CuanTec’s clever team has developed a world-first method of biologically extracting chitin from waste langoustine shells, taking its derivative chitosan and formulating it into different products that have potential use in the food and pharmaceutical industries.

Langoustine

The method uses fermentation, like the way beer or yoghurt is made – a process that’s gentler and kinder to the environment, cost-efficient, requires less heat and uses 95% fewer chemicals than conventional chemical-based approaches to chitin extraction.

Processing Scotland’s seafood creates a lot of waste from the bits of scampi we don’t want to eat, such as heads, shells and claws. This leads to tonnes of waste being sent to landfill or incinerated and releasing tonnes of CO2 and other harmful gases into the environment. By extracting chitin, CuanTec is saving all those emissions.

International collaboration

CuanTec are working with international partners to research and develop new uses for bioplastics like single use milk bottles or packaging for beer cans that’s friendly to the environment, or an improved, reusable plastic water bottle.

The company’s partners include the Scottish Association of Marine Science (SAMS), Versatile Packaging in the Republic of Ireland and Northern Ireland firm, Kilkeel Seafoods. The collaboration project was awarded co-innovation funding through the EU Co-Innovate Programme, as well as two of Scotland’s economic development agencies, Highlands and Islands Enterprise and Scottish Enterprise.

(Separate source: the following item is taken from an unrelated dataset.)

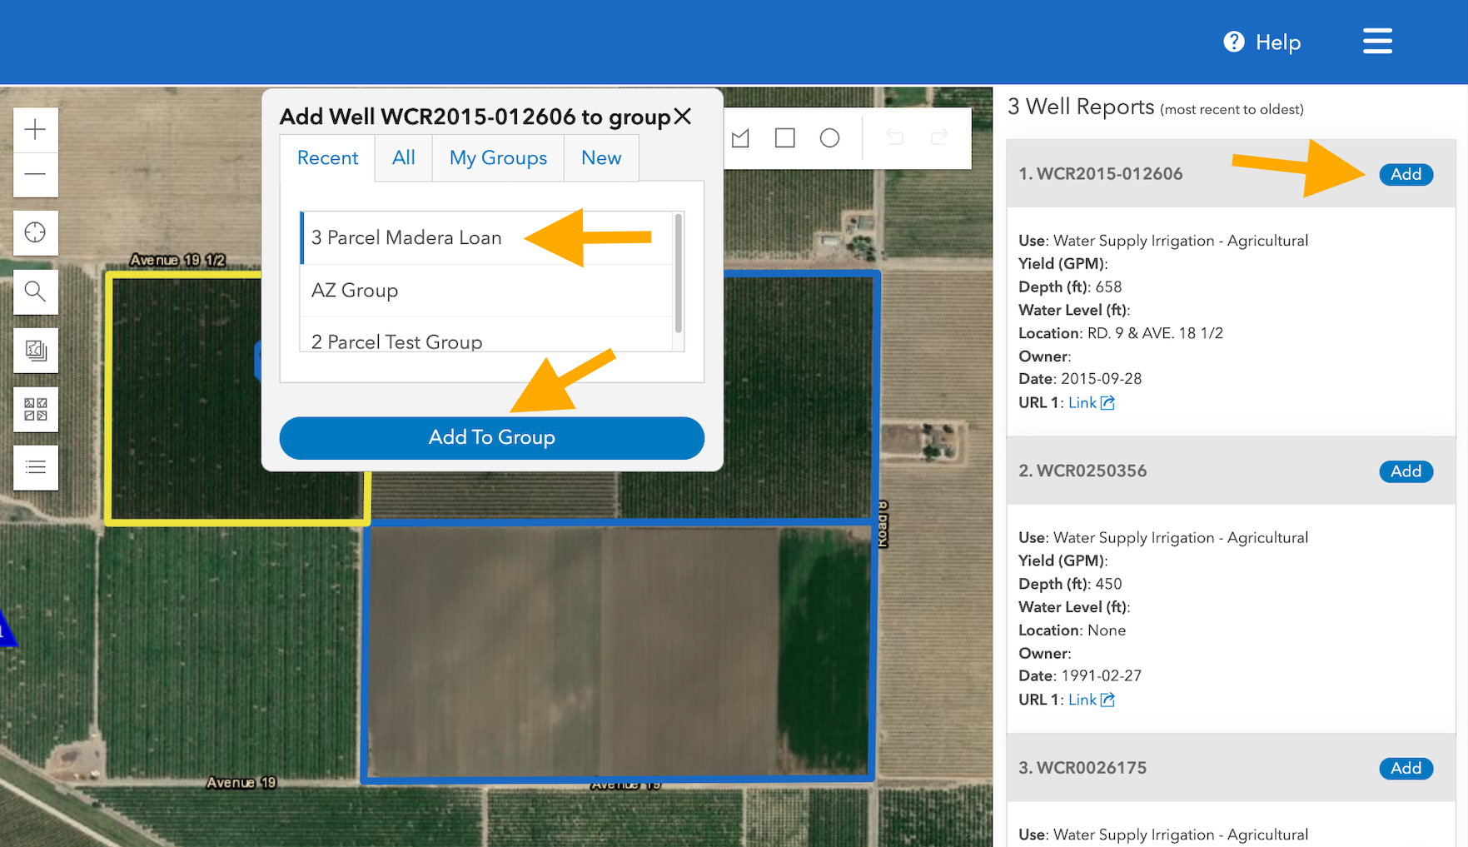Screen dimensions: 1468x847
Task: Zoom out of the map
Action: (x=35, y=175)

“We’re dedicated to developing solutions to the issue that single-use plastic is creating. I graduated from SAMS and I know, first-hand, the calibre of facilities and resources it offers to bio-tech businesses like ours. We’re confident we’re in the right place to make a significant contribution to this global challenge.”

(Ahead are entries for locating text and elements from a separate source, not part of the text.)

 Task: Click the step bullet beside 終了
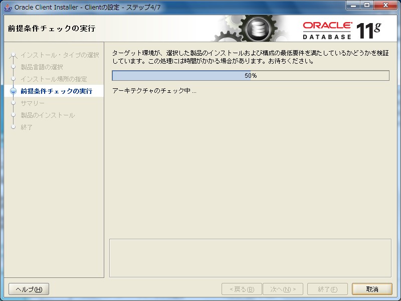(14, 127)
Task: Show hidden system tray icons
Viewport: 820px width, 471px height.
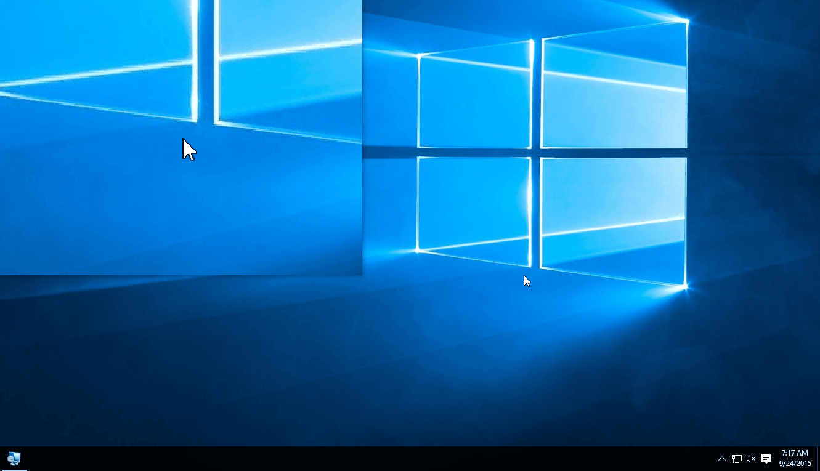Action: click(722, 459)
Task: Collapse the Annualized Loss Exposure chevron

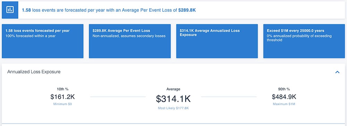Action: (x=337, y=72)
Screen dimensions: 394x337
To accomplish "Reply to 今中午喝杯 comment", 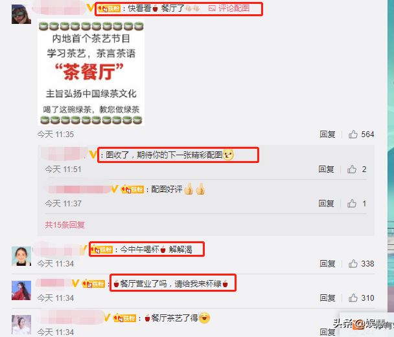I will click(327, 264).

Dr Tracy White, Head of Science at CuanTec

Meanwhile, UK supermarket giant, Waitrose & Partners has joined forces with CuanTec to work on a new film for food packaging made from waste langoustine shells.

Waitrose hopes the new packaging can be used as an alternative to conventional plastic film on some of its fish products from as early as 2021.

Pictured right is CuanTec with HRH Prince of Wales visiting Waitrose HQ in April 2019.

CuanTec at HRH The Prince of Wales visit to Waitrose HQ - Image credit CuanTec

The technology is a good example of circular economy as the food packaging film will meet the needs of the fresh seafood market in the first instance. As well as protecting food on sale to consumers, it gives value to what would have been a waste product and takes single use plastic out of the food system, meaning that less waste goes to landfill.

In look and feel CuanTec’s product is very similar to plastic packaging however this where the similarity ends. As its product is fully home compostable it will not leave a lasting impact on the environment like standard plastic. It will breakdown, within around three months, to its natural components which can help the soil.

It’s taking chitin from nature and returning it to nature, without any environmental damage.

Scottish Smoked Salmon in compostable packaging - Image credit CuanTec

“Conventional plastic films can’t currently be recycled, reused or composted - so finding an alternative which doesn’t go into landfill would be very significant in helping us reach our target of ensuring that all own label packaging is widely recyclable, reusable or home compostable by 2023.”

Karen Graley, Waitrose & Partners Packaging Manager

Future circular economy

CuanTec’s material has the potential to be both industrially and household compostable. The company is already looking into developing chitin extraction methods from other bio sources.

The company is also looking at how to recycle the waste that comes off the fermentation process itself – it’s high in protein and it includes the natural colourant from the langoustine that has the potential to be turned into feed for salmon.

This would effectively make the company a zero-waste company – the perfect circular economy.

With labs in BioCity, Motherwell and the European Marine Sciences Park, Oban, CuanTec is a rapidly expanding company that takes the best of chemistry and biology and combines them into innovative solutions to protect the planet.